About this exercise:
Lines before the one containing "The width and height of the screenshot is (1204, 863)." are left out; that line and every line after it, through the end of the records, are to be reproduced exactly.

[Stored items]
BEGIN

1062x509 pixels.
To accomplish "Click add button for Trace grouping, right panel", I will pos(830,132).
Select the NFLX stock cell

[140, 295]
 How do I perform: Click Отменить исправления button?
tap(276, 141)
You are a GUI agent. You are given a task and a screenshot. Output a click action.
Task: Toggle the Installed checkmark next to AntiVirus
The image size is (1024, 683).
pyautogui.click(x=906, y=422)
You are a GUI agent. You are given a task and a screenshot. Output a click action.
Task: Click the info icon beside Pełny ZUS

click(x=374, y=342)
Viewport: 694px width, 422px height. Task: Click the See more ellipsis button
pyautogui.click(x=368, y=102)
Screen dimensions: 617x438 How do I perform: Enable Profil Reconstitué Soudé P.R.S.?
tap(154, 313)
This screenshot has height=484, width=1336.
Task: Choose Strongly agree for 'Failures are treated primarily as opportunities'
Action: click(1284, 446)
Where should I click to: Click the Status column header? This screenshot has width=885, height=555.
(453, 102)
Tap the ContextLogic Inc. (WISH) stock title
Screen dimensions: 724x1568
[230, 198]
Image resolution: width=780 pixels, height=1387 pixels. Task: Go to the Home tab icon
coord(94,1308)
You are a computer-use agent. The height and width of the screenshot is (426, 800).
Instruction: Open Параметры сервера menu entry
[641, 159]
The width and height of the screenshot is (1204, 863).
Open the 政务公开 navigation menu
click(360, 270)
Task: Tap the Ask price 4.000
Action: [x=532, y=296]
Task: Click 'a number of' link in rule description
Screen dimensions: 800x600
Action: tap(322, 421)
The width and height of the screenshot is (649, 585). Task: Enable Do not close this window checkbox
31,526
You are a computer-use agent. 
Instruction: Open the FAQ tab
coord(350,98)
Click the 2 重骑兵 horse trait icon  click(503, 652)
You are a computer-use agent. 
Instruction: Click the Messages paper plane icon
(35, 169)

END

Task output:
The width and height of the screenshot is (1204, 863).
Open the 政务公开 navigation menu
click(360, 270)
Task: Tap the Ask price 4.000
Action: [x=532, y=296]
Task: Click 'a number of' link in rule description
Screen dimensions: 800x600
Action: tap(322, 421)
The width and height of the screenshot is (649, 585). Task: Enable Do not close this window checkbox
31,526
You are a computer-use agent. 
Instruction: Open the FAQ tab
coord(350,98)
Click the 2 重骑兵 horse trait icon  click(503, 652)
You are a computer-use agent. 
Instruction: Click the Messages paper plane icon
(35, 169)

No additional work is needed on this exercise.